End of July – mid September 2009: Project Development

Planning and making

1) Flower Power Cluster
I had made a number of small digital prints of the Flower Power print and had tried various ways of clustering them to create a large composite image. These had an ‘op art’ effect in causing the viewer to see different combinations as clusters of three or four and something of a meditative mandala feel. I decided to make a large version and worked out that it would have to be more than two metres in each dimension to include enough separate flower clusters to be interesting as a composite image. I thought that this would be very difficult to manage as paper, so decided to try it with canvas and to approach it something like making a large painting.

I ordered a large roll of primed canvas, choosing a smooth surface to take the print and a lightweight general purpose canvas to keep the overall weight down. At first, I thought I would use the process that I had used for the Flower Power print, making a silkscreen print in acrylic and overprinting with the woodcut relief using an oil-based ink. I was worried on several counts; firstly that the oil-based ink takes some time to dry and I didn’t want to use a water-based ink on the wood block in case it warped, secondly that the relief print is quite time- consuming to ink and print, and thirdly that I didn’t know if screenprint would work on primed canvas in a similar way to printing on paper. From the small scale trials I knew that I would need at least 19 prints.

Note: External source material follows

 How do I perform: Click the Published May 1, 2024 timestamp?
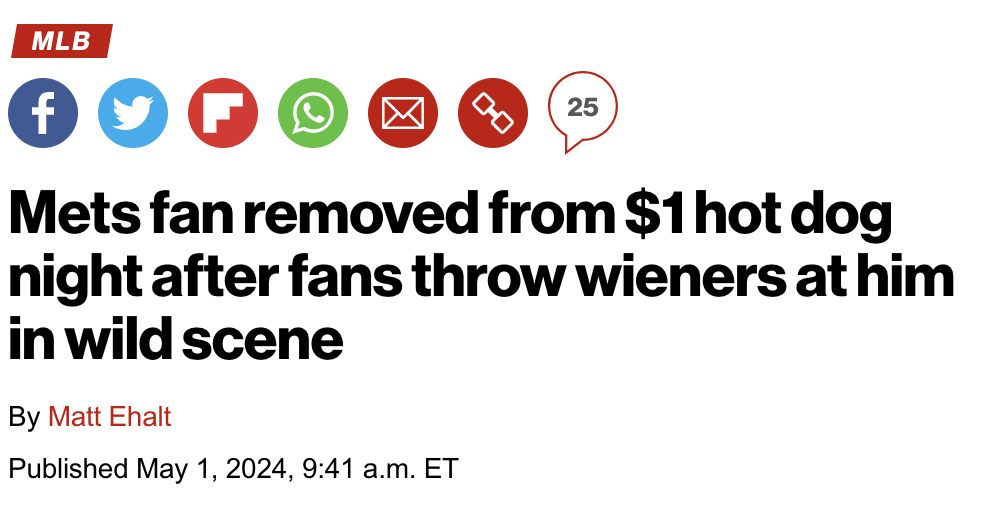click(x=232, y=468)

I decided to make them as screenprints so that the image would be in acrylic on canvas, allowing me to paint over or around if I wanted to later, and also because it should be quicker to achieve. So I cut the canvas into squares big enough for the full size print. I found the canvas rather fragile, with a tendency to crease easily. I made a relief print from the wooden plate in oil-based black ink onto transparent acetate and left it to dry, ready to prepare a screen using the photopolymer.

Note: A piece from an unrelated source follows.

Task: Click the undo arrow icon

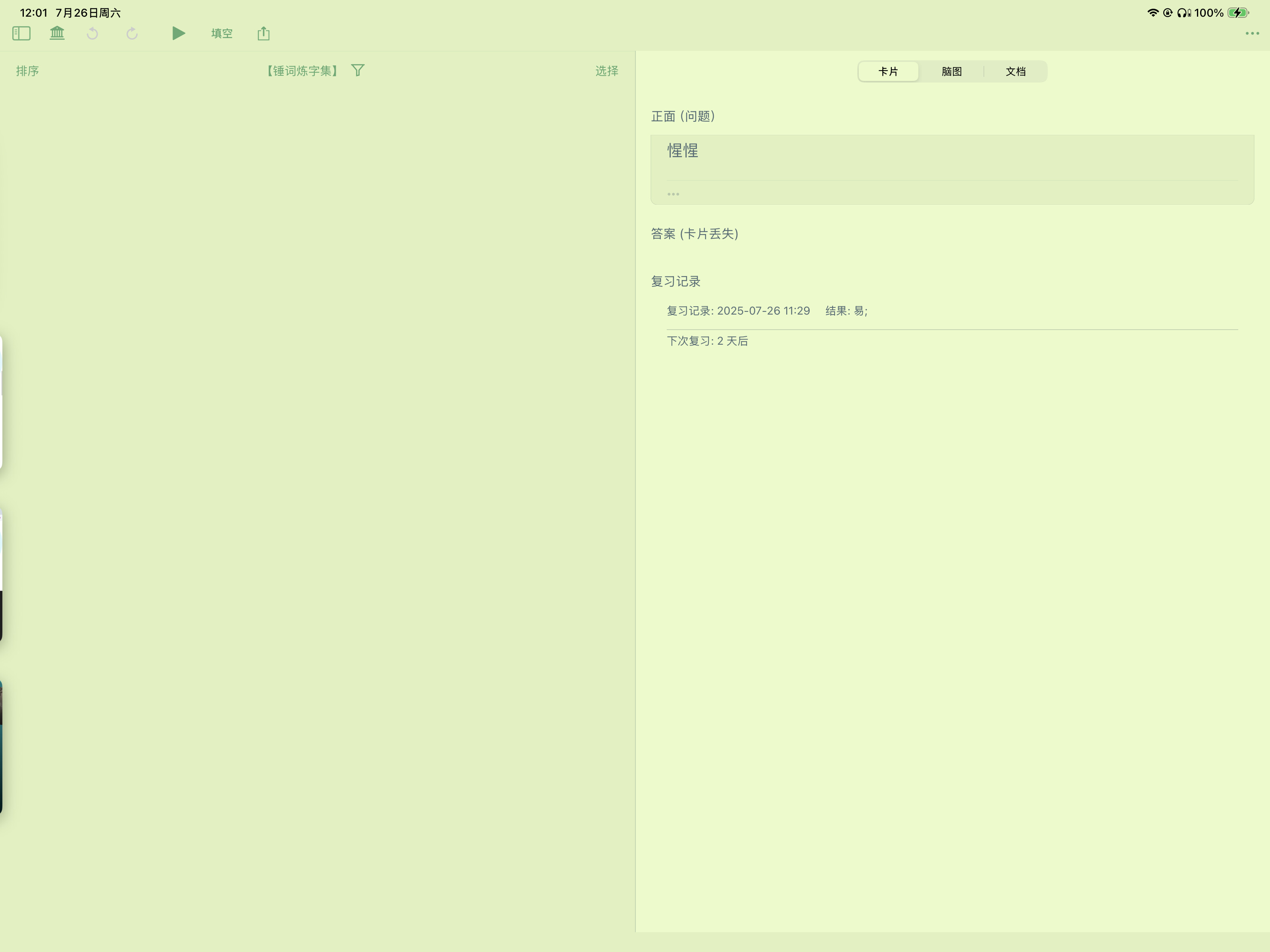Action: (92, 34)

Using the same screen and ink as I’d used for the Flower Power print, I tested screenprinting on an off-cut of canvas and found it took it well but the canvas had a tendency to stick to the screen, so needed the vacuum on. Then I printed 21 orange line drawings and laid each flat to dry – I needed the whole print room to myself to have space! I prepared the screen for the larger woodcut image – it fitted on the screen with about an inch clear on each side, so I thought it would be alright. In practice, I found that the edges close to the frame tended to blur and sometimes flooded onto the print. This might have been because the pressure of the blade was slightly less at the sides, or because the screen made contact less successfully there – anyway, I kept printing and cleaning up the screen to do all 21, although two were quite badly damaged. I thought that much of the damage would be lost in cutting out the print, which I intended to do to mount it onto a large sheet of canvas. This all took several days, but once dried, I cut out the prints and laid them onto a large sheet of canvas on the studio floor.

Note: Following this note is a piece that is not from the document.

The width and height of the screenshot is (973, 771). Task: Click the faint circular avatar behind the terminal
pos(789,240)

I had cut the canvas backing and stapled a deep hem at top and bottom, so that there would be room to slot in a pole to hang it all up like a banner. I used the acrylic printing ink to touch up areas of the print that had smudged a bit, but quite liked the irregularity and unevenness in each image. I found that it was important to turn each round a little when laying them against each other, because it read as a repetitive pattern rather than a counterpoint of different types of relationships, which was much more interesting. If they all touched each other there was also a rather mechanical pattern, but with each print not touching another there was a much more interesting networking relationship. I worried a bit about what sort of impact the weave of the canvas might have.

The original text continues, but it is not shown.